These are all tips and methods that you should use. In order to fully love yourself, you need not so much time. When you do this, love yourself, you can succeed more in life and become a truly loving and happy person. Big love to you!!!

Popular psychology says that all you need to be successful is to love yourself. Like, do not expect sympathy from others if you yourself do not send joyful kisses to the reflection in the morning. A stream of inspirational quotes from Miranda Kerr's Instagram certainly sounds compelling. But what to do if the shape of your ears does not leave the slightest chance to experience an ardent feeling for yourself? Even when I turn to the mirror with the winning side (three-quarters) and look bold and defiant, Miranda Kerr is not visible. But there are vague associations with my aunt on my father's side. She, by the way, is paralyzed on the left side of her face.

Narcissistic symbolism

First advice: no criticism, only kind words addressed to you. Even if you ate brisket
after eight. But when I try to slap on myself the phrase “I am the most charming and attractive”, instead of the desired happiness, I feel only annoyance. “It is not surprising,” Oksana Timofeeva, a psychotherapist and coach, encouraged, “affirmations bring us closer to a hypnotic state, but do not affect unconscious processes. In other words, positive phrases will help to strengthen self-confidence a little, but will not solve a deeper problem. There is another, intricate way to be kind to yourself without these hypnosis tricks. “Be grateful for everything you have, and there will be more happiness in life,” advises Rhonda Byrne, author of the book Magic, in an article on the site with a flying Buddha. I immediately realized that this is not the best method to increase breasts, but I must try! Thank you, world, for sending me such willpower! And for the cat, by the way, too. The next day, something really arrived - cat hair on the carpet. Although after a couple of days I noticed that close attention to positive little things still cheers me up. Not too bad for a start.

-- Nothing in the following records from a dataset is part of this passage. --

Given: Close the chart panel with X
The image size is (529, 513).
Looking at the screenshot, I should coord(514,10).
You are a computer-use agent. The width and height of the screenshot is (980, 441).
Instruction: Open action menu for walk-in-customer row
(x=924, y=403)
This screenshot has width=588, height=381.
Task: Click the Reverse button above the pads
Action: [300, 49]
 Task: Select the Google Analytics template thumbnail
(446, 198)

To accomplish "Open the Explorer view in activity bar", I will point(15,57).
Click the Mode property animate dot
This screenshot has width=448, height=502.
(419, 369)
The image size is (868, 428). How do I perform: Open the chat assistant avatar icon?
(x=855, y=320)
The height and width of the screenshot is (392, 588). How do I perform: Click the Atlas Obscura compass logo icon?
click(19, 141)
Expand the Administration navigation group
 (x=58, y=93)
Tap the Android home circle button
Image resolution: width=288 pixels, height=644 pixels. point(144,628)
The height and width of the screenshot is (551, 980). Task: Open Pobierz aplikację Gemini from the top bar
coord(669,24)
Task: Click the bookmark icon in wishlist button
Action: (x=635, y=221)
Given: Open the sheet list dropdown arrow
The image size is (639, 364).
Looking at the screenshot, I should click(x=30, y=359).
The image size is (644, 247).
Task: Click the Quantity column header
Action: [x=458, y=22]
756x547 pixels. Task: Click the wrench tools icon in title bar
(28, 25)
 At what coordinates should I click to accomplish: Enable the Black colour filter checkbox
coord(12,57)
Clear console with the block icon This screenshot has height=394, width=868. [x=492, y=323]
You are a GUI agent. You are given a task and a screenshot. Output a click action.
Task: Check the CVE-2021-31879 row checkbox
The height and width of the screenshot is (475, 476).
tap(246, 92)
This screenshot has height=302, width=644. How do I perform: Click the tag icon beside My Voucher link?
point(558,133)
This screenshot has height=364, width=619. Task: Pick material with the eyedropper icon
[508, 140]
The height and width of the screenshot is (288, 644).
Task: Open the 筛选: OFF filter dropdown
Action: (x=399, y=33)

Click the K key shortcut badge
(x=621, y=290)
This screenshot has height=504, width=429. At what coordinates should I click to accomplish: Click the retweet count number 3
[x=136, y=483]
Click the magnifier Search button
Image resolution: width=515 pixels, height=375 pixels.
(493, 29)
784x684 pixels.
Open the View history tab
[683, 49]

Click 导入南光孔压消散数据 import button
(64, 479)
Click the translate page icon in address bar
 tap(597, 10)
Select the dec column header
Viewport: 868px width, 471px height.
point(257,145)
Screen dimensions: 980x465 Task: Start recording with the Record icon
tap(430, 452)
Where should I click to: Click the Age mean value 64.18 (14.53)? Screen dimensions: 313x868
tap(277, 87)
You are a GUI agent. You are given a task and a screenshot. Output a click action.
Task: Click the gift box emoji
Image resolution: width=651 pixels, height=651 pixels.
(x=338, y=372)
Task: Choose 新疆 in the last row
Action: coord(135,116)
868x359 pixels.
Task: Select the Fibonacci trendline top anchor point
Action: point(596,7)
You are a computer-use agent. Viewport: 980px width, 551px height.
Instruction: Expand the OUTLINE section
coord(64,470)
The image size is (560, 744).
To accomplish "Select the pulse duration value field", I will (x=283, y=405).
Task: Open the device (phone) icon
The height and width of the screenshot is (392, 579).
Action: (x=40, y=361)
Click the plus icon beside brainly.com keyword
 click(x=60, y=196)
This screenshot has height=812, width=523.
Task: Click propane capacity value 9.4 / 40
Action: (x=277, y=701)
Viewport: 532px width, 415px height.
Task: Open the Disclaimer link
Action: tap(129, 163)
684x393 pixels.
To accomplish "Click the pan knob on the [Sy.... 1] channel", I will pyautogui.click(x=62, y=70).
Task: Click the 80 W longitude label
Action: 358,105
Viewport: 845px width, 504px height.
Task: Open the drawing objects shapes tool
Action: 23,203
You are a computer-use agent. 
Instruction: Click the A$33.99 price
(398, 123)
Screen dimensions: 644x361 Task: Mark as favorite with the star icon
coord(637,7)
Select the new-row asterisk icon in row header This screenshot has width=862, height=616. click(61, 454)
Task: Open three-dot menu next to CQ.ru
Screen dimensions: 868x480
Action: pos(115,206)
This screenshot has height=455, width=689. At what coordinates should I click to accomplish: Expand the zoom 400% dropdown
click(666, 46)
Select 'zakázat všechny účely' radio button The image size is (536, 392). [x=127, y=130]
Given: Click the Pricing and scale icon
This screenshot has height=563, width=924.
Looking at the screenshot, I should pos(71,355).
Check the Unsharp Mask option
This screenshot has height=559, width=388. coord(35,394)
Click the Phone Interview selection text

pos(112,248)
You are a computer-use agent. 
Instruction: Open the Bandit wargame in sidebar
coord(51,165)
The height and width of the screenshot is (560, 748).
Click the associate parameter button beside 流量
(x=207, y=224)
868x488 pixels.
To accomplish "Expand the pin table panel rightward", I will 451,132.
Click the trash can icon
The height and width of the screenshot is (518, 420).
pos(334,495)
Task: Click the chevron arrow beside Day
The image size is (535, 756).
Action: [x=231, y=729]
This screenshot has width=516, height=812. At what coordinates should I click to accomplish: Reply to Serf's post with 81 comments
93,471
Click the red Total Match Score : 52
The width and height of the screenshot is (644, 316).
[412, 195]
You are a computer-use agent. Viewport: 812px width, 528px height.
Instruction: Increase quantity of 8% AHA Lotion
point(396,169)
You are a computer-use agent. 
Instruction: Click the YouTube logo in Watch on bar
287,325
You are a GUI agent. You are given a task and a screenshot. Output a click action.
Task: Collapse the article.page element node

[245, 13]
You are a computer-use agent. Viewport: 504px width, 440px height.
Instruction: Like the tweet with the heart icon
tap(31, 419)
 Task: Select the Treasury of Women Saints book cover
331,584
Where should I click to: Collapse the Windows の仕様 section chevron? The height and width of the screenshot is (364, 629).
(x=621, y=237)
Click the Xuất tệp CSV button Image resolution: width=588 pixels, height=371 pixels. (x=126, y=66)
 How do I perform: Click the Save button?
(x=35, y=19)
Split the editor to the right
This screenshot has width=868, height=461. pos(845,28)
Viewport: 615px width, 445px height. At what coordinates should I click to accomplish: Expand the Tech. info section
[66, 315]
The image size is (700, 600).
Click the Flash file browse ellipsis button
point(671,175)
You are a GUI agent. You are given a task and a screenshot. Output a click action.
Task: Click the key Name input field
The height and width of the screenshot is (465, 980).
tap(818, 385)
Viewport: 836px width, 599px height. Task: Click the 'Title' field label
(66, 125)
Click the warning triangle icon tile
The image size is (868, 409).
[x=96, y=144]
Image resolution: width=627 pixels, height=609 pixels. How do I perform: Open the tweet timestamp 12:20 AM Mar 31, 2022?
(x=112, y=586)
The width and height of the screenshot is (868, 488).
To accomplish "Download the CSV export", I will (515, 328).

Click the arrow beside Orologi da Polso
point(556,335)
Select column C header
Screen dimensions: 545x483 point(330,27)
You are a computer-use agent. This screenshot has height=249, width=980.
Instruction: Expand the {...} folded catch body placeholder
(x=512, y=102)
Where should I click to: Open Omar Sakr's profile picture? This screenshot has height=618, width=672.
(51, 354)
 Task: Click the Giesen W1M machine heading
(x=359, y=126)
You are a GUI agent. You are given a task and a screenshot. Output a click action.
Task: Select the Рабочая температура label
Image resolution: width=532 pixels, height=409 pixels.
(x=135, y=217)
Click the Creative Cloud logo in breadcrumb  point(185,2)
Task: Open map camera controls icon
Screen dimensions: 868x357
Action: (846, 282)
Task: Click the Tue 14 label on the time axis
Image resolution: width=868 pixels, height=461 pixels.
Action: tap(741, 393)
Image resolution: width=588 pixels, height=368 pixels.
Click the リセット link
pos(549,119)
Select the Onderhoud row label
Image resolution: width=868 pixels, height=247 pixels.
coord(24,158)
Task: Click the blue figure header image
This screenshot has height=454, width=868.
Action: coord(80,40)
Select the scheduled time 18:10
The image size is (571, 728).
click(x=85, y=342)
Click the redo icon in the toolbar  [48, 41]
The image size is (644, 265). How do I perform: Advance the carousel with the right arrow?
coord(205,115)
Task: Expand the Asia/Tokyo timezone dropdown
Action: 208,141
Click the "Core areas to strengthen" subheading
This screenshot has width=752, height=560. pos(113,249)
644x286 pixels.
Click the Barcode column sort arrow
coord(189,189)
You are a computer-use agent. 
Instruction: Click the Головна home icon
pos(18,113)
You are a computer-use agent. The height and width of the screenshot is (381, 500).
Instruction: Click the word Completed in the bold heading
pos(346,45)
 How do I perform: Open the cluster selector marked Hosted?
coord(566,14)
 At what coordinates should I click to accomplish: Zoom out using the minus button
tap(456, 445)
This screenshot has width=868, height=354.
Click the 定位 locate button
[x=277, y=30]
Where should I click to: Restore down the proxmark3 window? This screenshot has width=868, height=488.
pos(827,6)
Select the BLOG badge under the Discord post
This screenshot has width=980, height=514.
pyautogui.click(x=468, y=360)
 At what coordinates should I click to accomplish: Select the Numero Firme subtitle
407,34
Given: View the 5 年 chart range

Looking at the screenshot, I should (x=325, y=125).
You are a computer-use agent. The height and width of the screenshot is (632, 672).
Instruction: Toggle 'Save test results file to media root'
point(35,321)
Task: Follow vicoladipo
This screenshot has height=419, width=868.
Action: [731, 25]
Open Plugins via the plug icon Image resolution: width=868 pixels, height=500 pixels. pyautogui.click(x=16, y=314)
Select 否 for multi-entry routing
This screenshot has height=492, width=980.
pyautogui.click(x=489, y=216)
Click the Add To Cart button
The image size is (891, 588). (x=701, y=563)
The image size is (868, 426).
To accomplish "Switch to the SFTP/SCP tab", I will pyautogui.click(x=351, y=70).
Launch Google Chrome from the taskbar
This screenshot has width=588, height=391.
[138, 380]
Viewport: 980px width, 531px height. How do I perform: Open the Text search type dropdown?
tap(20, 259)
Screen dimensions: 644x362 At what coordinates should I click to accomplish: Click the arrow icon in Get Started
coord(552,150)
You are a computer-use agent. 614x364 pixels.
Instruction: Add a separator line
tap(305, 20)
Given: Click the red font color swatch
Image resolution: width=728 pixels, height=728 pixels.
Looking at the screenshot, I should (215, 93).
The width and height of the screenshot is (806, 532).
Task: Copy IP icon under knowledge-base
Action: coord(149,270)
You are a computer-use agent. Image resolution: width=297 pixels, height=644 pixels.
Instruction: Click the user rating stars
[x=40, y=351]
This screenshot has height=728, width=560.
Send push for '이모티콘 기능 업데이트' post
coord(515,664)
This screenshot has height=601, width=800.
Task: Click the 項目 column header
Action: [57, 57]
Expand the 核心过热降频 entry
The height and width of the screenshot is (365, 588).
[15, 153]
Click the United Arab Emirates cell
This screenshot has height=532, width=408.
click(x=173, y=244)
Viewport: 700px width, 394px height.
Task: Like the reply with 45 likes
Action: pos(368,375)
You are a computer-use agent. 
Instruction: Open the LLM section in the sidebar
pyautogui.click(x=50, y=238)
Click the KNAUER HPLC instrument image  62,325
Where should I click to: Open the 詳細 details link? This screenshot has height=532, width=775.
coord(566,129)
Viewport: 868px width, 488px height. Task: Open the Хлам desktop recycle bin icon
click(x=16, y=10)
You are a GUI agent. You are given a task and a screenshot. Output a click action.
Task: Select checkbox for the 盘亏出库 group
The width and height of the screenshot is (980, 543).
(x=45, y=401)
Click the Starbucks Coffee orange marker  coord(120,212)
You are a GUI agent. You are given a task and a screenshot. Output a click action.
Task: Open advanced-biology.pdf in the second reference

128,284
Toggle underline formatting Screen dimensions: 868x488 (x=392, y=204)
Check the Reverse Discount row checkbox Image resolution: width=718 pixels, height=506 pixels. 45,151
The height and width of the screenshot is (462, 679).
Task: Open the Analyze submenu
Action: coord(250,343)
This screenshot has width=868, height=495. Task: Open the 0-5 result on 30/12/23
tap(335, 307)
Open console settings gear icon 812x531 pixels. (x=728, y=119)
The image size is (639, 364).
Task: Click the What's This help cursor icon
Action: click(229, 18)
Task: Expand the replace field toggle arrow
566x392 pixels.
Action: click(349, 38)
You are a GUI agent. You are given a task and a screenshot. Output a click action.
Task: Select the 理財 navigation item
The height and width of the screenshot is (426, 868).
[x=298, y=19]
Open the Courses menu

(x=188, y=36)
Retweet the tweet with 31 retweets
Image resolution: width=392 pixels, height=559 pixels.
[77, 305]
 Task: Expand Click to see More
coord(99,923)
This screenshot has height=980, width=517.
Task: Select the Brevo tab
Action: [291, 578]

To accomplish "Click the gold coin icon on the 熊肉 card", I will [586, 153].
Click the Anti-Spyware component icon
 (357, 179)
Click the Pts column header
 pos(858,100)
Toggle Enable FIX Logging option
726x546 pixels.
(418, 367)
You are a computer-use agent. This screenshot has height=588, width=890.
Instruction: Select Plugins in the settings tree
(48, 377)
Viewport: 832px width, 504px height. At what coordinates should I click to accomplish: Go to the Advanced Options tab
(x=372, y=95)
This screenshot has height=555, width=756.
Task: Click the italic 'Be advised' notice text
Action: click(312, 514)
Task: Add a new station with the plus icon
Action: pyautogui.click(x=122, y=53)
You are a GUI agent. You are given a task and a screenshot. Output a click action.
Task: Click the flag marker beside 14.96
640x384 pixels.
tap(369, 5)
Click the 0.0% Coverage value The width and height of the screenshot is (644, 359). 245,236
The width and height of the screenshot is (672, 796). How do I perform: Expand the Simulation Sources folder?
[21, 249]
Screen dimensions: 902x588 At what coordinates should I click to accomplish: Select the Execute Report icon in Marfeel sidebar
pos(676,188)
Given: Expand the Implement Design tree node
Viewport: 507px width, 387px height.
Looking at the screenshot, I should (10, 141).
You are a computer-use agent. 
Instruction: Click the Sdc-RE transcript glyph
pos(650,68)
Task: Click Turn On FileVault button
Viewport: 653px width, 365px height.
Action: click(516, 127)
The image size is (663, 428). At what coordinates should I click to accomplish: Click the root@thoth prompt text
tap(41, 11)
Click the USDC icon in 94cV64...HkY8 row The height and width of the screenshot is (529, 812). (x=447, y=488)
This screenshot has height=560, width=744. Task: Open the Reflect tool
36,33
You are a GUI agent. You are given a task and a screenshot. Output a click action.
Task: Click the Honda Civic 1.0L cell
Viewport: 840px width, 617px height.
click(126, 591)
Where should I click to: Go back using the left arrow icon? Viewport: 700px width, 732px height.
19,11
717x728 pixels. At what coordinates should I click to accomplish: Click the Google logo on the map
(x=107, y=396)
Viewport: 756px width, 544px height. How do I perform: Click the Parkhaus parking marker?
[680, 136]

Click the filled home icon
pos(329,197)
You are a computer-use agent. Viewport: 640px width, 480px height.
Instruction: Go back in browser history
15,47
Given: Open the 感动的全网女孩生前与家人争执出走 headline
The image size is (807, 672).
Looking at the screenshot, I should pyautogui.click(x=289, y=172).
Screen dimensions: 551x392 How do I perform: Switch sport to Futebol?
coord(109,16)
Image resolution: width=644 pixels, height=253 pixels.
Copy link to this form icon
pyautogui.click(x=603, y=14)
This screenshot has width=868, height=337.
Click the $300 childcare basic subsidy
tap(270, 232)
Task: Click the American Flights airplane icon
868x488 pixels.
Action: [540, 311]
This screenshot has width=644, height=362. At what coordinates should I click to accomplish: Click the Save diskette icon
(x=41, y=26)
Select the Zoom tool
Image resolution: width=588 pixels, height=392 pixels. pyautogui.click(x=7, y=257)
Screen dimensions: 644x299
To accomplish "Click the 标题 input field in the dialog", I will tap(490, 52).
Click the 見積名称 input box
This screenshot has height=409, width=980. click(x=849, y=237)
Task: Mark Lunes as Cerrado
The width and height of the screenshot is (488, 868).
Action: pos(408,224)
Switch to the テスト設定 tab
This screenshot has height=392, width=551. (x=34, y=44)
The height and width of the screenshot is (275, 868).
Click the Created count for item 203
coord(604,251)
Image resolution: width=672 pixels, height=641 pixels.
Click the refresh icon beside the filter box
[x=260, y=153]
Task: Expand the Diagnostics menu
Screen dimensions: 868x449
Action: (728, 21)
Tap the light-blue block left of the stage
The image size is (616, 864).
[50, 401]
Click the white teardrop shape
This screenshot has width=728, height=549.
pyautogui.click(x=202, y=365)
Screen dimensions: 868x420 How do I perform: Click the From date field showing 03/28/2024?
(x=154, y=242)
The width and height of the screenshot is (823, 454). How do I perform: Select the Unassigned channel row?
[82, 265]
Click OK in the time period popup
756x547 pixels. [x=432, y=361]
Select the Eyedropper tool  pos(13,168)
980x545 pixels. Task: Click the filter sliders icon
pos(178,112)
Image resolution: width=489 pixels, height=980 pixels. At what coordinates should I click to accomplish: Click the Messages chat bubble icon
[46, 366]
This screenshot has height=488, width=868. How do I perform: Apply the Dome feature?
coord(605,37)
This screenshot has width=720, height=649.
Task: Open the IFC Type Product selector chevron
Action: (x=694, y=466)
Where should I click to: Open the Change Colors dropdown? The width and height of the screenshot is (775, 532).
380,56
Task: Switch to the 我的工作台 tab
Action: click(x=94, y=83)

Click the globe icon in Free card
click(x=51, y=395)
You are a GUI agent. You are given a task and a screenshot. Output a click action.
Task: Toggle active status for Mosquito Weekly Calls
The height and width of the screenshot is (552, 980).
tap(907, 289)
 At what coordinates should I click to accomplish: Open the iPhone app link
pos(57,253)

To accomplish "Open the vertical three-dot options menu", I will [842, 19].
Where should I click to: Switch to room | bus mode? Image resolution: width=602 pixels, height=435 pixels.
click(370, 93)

To come to inner harmony, ask yourself: “What do I really want? What am I when I don't have to pretend? Does other people's opinion really matter?

Children's surprise

Another expert, psychologist and writer Ken Page, advises: identify the traits that you were ashamed of as a child and that you are ashamed of now, realize that they are the basis of your personality, and develop them. "What? Start biting your nails again? I wonder, but Ken seems to be hinting at charisma. He believes that we impress other people not by our appearance or behavior, but by our attitude towards ourselves and the world. Do you want to become a bundle of positivity? Dig out from the depths of your soul the real you, not clogged with parents, men, boss. Over lunch in a cafe, it occurred to me that childish spontaneity is an important part of my personality. I made a catapult out of a spoon and sent the beans to visit at the next table. It is a pity that the neighbor did not notice my acting charisma, and in general did not approve of the psychological recipe.

Popular

But I didn't give up. Moreover, Margaret Paul, psychologist and author of the book “Internal Communication”, also addresses the convenient topic of childhood: “Imagine that you are a baby and treat yourself like a child: listen carefully, immediately fulfill all his desires, remind him how he important to you
do not skimp on affection. My first need was to lie on the couch with ice cream. “Then you won’t get sweets for dinner!” I severely shook my finger at myself, but immediately corrected myself: “Ay-ay, who has such beautiful hands here?” The cat looked at me suspiciously. From now on, I decided to be more careful about showing my inner adult and child, and thanks to this, it turned out that when you pay attention to all your barely audible “I want” and “I won’t”, you feel a little more harmonious.

Charismatic Feeling

After a couple of weeks, the reflection in the mirror began to wink at me in the morning. Probably, the habit of thanking the cat for the torn sofa and not scolding little Inna for wanting to sleep until eleven had an effect. Or is it that the connection between our self-confidence and external attractiveness does not exist at all? This conclusion was reached about 20 years ago by researchers Edward Diener and Brian Volsik. Their experiment showed that even beautiful people sometimes consider themselves ugly ducklings, and those whom nature has not endowed with cuteness can feel like sex bombs.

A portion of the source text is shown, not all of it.